Resolved. I took a four hours break. Reread the "Unauthorized Versus Error Page" section of
http://bobsguides.com/revolution-permissions.html. It became clear that there is a default ACL for anonymous users (something I never realized all my time with MODx). But where is it defined in the Manager?
I googled "modx revo anonymous user" and arrived at:
http://rtfm.modx.com/revolution/2.x/administering-your-site/security/security-tutorials/more-on-the-anonymous-user-group
So I went back to
http://bobsguides.com/revolution-permissions.html. From there, I then realized there needs to be a Resource Group Access ACL on the default anonymous user group for me to achieve the redirecting I desired.

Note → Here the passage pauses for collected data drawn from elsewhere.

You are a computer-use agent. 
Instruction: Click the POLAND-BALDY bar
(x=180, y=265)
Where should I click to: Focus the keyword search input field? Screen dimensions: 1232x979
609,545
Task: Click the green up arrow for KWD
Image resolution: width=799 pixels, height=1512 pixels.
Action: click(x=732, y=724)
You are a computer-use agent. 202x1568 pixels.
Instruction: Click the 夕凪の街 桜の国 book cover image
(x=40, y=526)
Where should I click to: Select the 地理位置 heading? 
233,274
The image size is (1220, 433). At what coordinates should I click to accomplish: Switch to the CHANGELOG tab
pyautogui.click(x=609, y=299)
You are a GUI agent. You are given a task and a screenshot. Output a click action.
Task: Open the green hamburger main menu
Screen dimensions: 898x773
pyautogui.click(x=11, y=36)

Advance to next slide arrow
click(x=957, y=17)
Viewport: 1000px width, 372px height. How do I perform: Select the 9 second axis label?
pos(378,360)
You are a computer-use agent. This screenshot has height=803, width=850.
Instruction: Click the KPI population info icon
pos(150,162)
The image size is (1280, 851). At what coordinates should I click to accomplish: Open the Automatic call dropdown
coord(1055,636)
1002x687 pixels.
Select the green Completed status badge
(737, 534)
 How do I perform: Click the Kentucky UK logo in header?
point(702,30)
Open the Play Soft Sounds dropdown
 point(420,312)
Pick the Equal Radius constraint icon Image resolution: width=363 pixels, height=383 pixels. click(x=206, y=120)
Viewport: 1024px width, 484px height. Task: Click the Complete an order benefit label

If you would like them [anonymous users] to be sent to the Unauthorized page instead, you can do the following:
Create a new Resource Group Access ACL entry for the Anonymous User Group with the Resource Group of the protected resources, a Context of "web," a Role of "Member" and an Access Policy of "Load Only." Do this for each protected Resource Group
So I created the RGA ACL on the anonymous UG, cleared cache, used a browser that has never been used to access the manager in a while and that's it.
If you've accessed manager (logged out or not) it might bounce off to the error page rather than unauthorized.
[ed. note: ojchris last edited this post 10 years, 4 months ago.]